### Goal
Count how many of the lines below contain the word "Open". Reply with that number only.

### Screen-element location records
┄┄┄┄┄┄┄┄┄┄┄┄┄┄┄┄┄┄┄┄
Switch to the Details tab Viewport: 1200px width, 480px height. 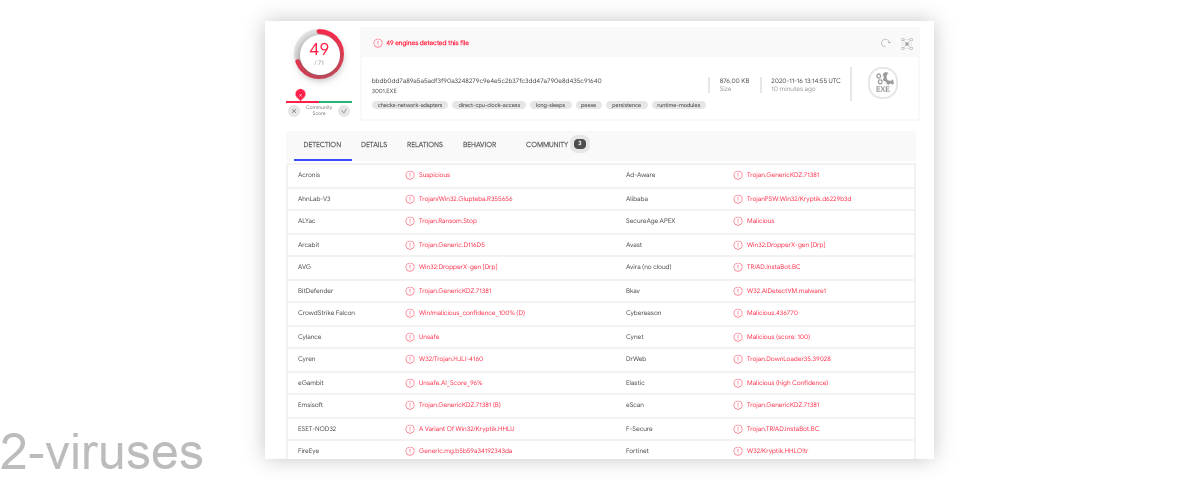[x=374, y=145]
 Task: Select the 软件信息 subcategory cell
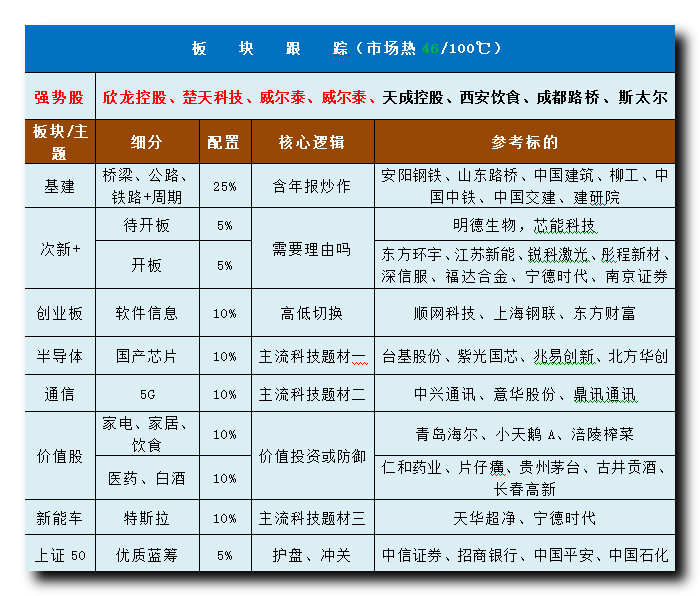point(146,313)
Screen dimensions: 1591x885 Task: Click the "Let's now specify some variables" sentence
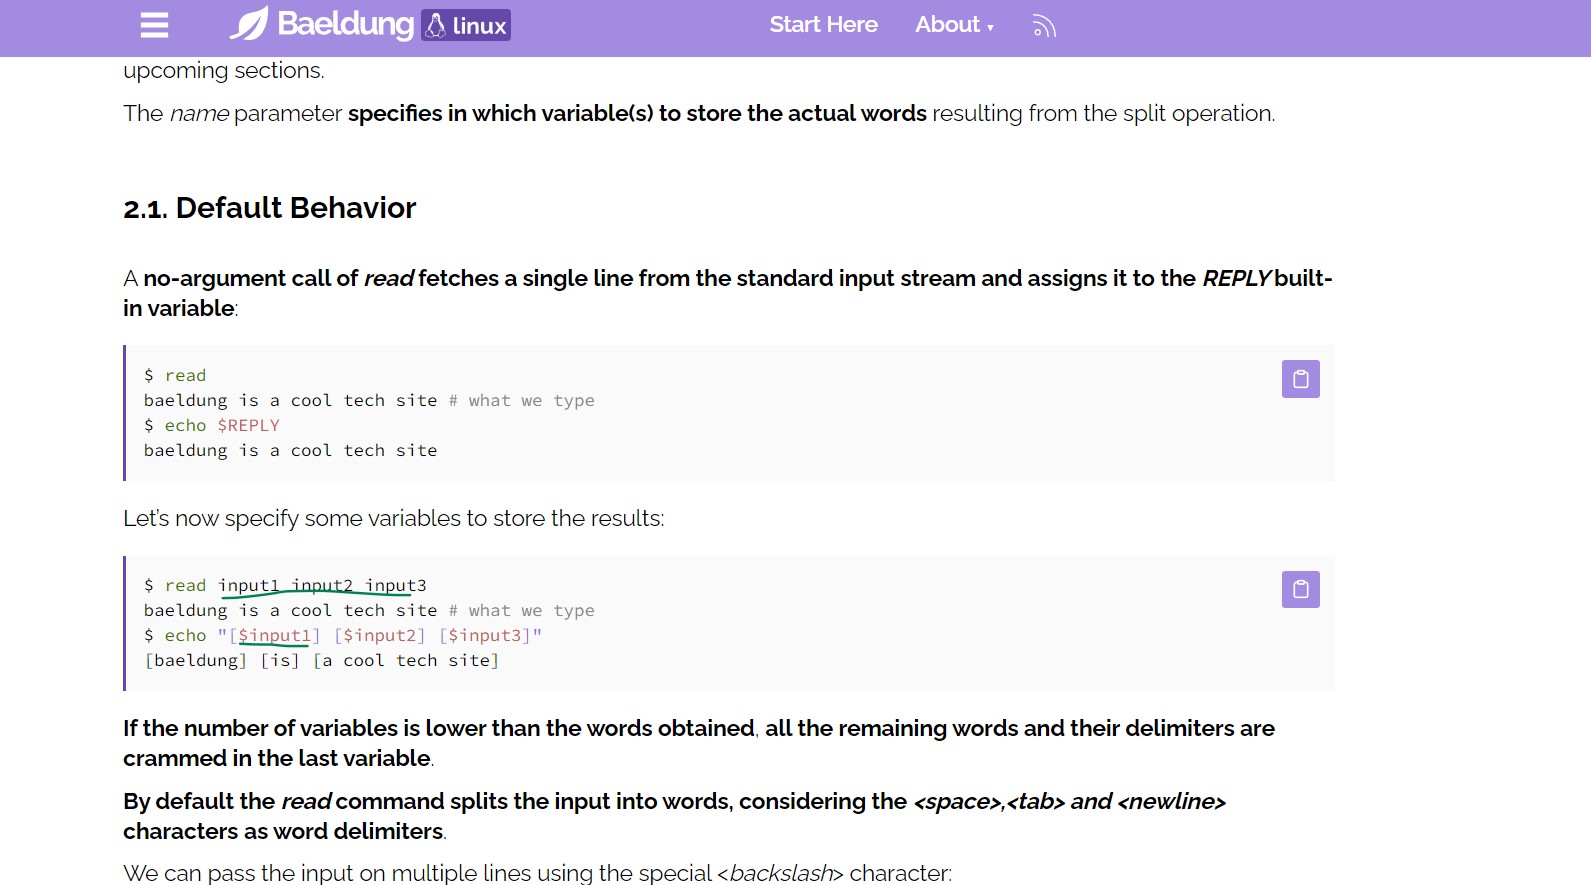pyautogui.click(x=393, y=518)
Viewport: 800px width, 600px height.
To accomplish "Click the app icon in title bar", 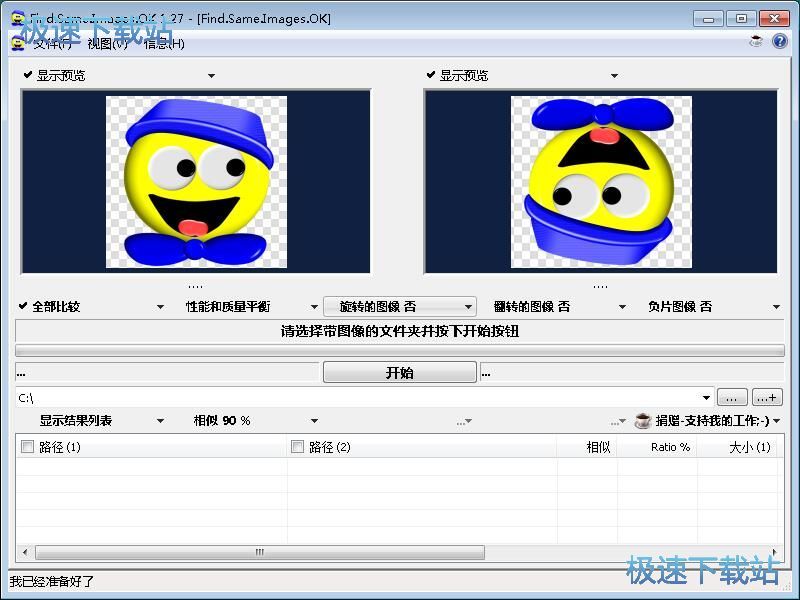I will point(18,18).

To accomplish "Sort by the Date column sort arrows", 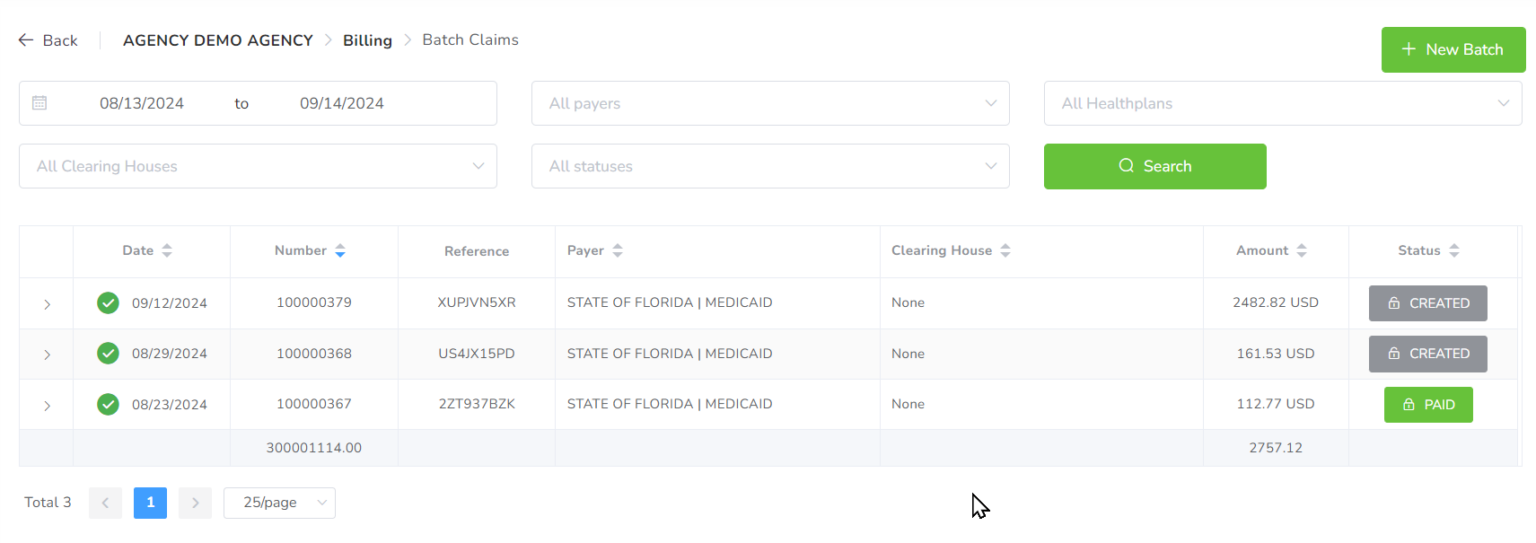I will pos(167,251).
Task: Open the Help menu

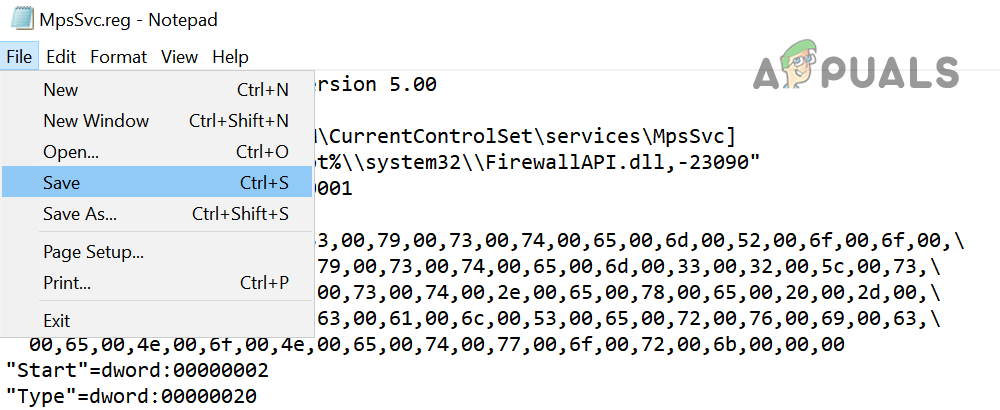Action: click(x=230, y=57)
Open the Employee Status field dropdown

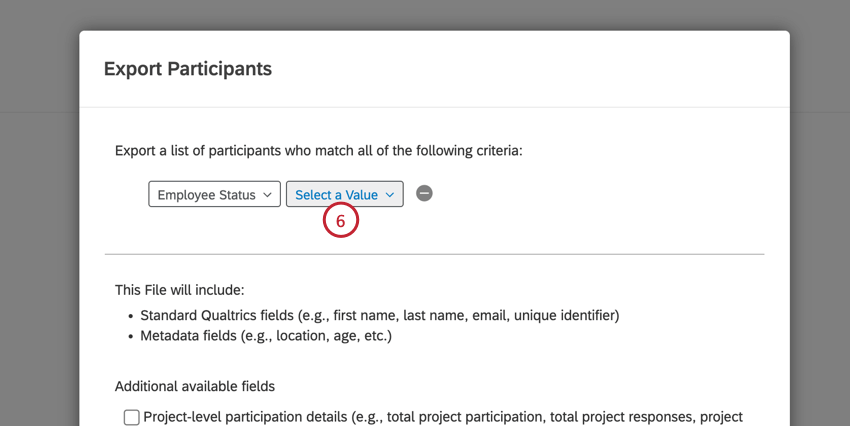(x=214, y=194)
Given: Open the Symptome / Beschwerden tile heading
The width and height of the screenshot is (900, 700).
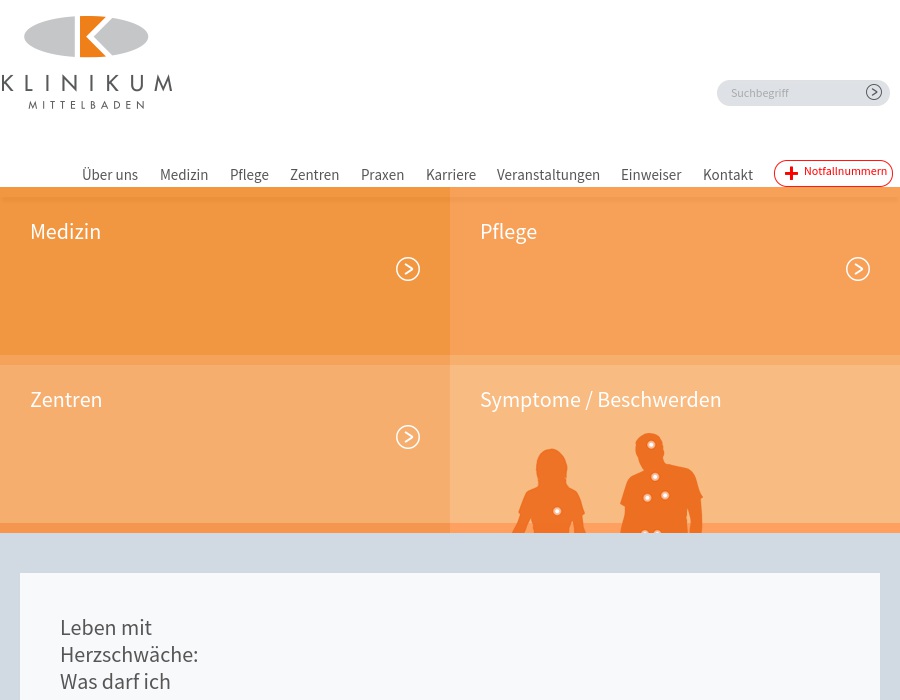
┄┄┄┄┄┄┄┄┄┄┄┄┄┄┄┄┄┄┄┄
### Result for this task
3